Nach Informationen des Statistischen Bundesamts hat sich die Zahl der Informatikstudenten in den letzten 10 Jahren fast verdoppelt und der Frauenanteil in den Erstsemestern ist von 14 auf 20 Prozent gestiegen. Der Bitkom führt eigene Berechnungen durch und geht von einem Frauenanteil unter den Erstsemestern von konstant einem Viertel in den vergangenen Jahren aus. "Hier müssen wir uns noch mehr engagieren", sagt Holdampf-Wendel. Sie fordert Unternehmen dazu auf, in der Personalgewinnung gezielt Frauen anzusprechen und Führungskräfte bei der Frauenförderung in die Pflicht zu nehmen.

Jörg Albold hält Umschulung für den aktuell hilfreichsten Ansatz, um den IT-Fachkräftemangel zu lindern. "Digitalisierung schafft zwar Arbeitsplätze, vernichtet aber auch welche. An dieser Stelle sollten die Unternehmen genau hinschauen und die betroffenen Mitarbeiter für die Jobs der Zukunft qualifizieren." Albold ist der oberste Headhunter für IT-Berufe im Beratungshaus Kienbaum.

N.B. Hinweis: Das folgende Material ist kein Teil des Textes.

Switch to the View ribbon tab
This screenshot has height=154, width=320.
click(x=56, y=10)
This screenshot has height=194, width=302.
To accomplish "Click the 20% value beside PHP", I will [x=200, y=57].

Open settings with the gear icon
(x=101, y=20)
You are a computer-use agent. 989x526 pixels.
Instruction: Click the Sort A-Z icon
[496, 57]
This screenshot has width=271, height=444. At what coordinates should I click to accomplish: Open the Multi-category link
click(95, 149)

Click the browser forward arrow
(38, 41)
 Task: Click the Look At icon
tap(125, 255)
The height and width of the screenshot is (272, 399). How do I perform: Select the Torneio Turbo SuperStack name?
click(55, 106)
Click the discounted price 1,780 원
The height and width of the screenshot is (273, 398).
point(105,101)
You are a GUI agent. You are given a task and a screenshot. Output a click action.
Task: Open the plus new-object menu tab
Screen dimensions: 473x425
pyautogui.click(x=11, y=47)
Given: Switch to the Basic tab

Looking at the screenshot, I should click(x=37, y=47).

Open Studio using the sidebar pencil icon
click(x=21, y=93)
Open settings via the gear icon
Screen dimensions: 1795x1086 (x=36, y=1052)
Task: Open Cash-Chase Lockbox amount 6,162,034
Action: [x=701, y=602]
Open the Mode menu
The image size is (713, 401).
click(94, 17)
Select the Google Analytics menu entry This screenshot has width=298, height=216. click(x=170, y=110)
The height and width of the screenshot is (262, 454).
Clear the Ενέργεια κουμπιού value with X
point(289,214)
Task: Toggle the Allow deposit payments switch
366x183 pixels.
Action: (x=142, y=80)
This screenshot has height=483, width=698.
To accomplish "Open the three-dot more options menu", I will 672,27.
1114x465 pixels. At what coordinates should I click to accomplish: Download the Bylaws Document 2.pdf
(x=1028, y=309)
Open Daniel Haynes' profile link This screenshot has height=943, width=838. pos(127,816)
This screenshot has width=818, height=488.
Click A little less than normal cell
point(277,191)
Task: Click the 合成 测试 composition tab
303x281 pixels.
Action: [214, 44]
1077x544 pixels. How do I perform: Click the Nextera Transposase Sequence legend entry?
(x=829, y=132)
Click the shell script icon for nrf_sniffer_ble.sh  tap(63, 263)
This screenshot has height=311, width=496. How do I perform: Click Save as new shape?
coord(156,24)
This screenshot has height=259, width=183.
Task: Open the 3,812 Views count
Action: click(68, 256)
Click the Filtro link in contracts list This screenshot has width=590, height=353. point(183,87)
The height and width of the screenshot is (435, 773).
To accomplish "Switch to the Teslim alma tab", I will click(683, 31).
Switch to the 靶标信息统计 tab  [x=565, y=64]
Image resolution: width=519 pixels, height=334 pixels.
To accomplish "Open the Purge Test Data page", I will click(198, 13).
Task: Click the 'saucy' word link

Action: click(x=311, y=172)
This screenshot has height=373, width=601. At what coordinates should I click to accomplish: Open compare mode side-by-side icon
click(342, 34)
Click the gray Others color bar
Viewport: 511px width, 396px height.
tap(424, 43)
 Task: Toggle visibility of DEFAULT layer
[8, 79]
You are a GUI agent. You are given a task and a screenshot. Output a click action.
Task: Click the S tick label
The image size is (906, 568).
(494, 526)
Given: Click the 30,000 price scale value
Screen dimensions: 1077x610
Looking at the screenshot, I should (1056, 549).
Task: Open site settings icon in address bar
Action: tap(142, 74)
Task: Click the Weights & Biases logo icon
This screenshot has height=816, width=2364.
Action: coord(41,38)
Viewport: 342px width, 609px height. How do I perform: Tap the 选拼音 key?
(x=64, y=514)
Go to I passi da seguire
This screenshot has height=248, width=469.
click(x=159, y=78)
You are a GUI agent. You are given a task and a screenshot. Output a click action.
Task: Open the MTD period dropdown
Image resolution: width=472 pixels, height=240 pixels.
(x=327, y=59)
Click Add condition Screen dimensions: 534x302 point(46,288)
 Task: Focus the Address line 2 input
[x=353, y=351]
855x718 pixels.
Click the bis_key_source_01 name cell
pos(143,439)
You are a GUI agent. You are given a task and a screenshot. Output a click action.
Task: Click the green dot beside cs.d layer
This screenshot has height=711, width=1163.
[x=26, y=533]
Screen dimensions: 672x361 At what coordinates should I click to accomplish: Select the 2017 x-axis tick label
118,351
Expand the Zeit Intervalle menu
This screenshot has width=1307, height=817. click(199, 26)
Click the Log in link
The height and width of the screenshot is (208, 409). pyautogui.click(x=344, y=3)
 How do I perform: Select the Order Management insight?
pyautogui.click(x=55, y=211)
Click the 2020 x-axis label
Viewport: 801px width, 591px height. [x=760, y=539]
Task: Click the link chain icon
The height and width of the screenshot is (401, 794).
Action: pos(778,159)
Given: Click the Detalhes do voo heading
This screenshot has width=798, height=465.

Sein anderer Tipp ist, regelmäßig Bleibe- und Trennungsgespräche zu führen.

"Bei den Bleibegesprächen soll herausgefunden werden, ob es den Angestellten gut geht oder was verändert werden muss, dass sie sich im Job wohlfühlen", sagt Albold. Trennungsgespräche sind deshalb wichtig, damit das Unternehmen die Gründe erfährt, weshalb jemand gekündigt hat. "Das lässt sich dann zwar nicht mehr umkehren, aber begangene Fehler bei anderen Mitarbeitenden vermeiden", sagt Albold.

Das Trennungsgespräch sollte nicht der direkte Vorgesetzte führen, sondern ein Mitarbeiter aus dem Personalbereich, weil der bald Ex-Kollege dann eventuell ehrlich antworte. Seinem Chef gegenüber wird er das wohl nicht tun. Denn meistens ist er der Grund für die Kündigung.